Réunion du 9 mars 2011 à 21h30
Immigration intégration et nationalité — Article 6, amendements 23 92 219

Photo issue du site de l'Assemblée nationale ou de WikipediaClaude Goasguen, rapporteur de la commission des lois constitutionnelles, de la législation et de l'administration générale de la République :

Soyez gentils avec Ben Ali, il est plus proche de vous que de moi. Et vous le connaissez mieux que moi ! (Protestations sur les bancs du groupe SRC. – Applaudissements sur les bancs du groupe UMP.) Vous avez eu l'occasion de siéger à ses côtés, sur les bancs de l'Internationale socialiste, moi pas ! Je n'ai jamais rencontré M. Ben Ali à la différence de certains caciques du Parti socialiste qui le connaissent bien, ne serait-ce que pour avoir été dans le même parti. Oubliez donc M. Ben Ali car il y en a autant à votre service qu'au nôtre !

Pour en revenir aux arguments juridiques, M. Pinte, que je respecte et que j'ai écouté avec beaucoup d'attention, craint qu'on puisse porter atteinte au droit de réunion sur cette fameuse zone d'attente qui va devenir virtuelle et qui peut s'étendre à l'ensemble du territoire. Des gens qui passent à un endroit déterminé risqueraient ainsi d'être considérés comme des immigrants nouveaux, ramassés comme tels et confrontés à une situation juridique difficile.

Mais nous ne sommes pas dans le non-droit : cette zone d'attente virtuelle est couverte par les mêmes droits que les zones d'attente actuelles. C'est sous le contrôle du juge que tout se fera. Dans le cas qui inquiète M. Pinte – il peut en effet y avoir des confusions –, c'est le juge qui décidera de la réalité de la mesure. Tout ne sera pas possible dans les zones virtuelles. On ne ramassera pas à la sortie des gares des gens qui sont en train de discuter bruyamment. C'est l'idée même de la République. Nous ne sommes pas dans un régime autoritaire et répressif.

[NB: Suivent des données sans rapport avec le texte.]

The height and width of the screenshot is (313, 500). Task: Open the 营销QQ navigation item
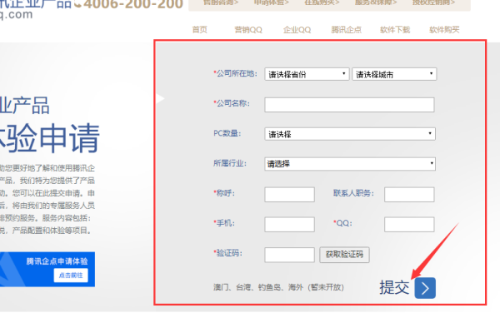click(248, 30)
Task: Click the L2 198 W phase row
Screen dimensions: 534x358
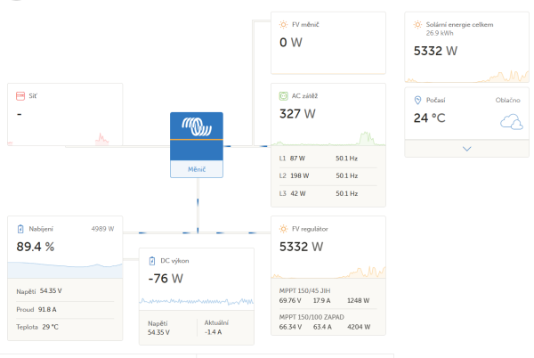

Soyez rassurés, chers collègues, si d'aventure, de tels cas se produisaient, ce qu'à Dieu ne plaise, c'est le juge qui trancherait. Les personnes concernées ne seraient pas démunies de protection juridique, au contraire.

La zone d'attente virtuelle est une zone d'attente comme les autres. On l'a simplement étendue pour répondre aux vagues probables d'immigration. L'exemple de l'Italie montre que la plupart des immigrés qui arrivent en groupe ont tendance à ne pas passer par les postes frontières. Il fallait répondre à une situation exceptionnelle par une mesure qui n'est pas d'exception. C'est une mesure juridiquement et judiciairement contrôlée. Les inquiétudes émises sont donc injustifiées. Voilà pourquoi la commission a émis un avis défavorable sur les amendements de suppression.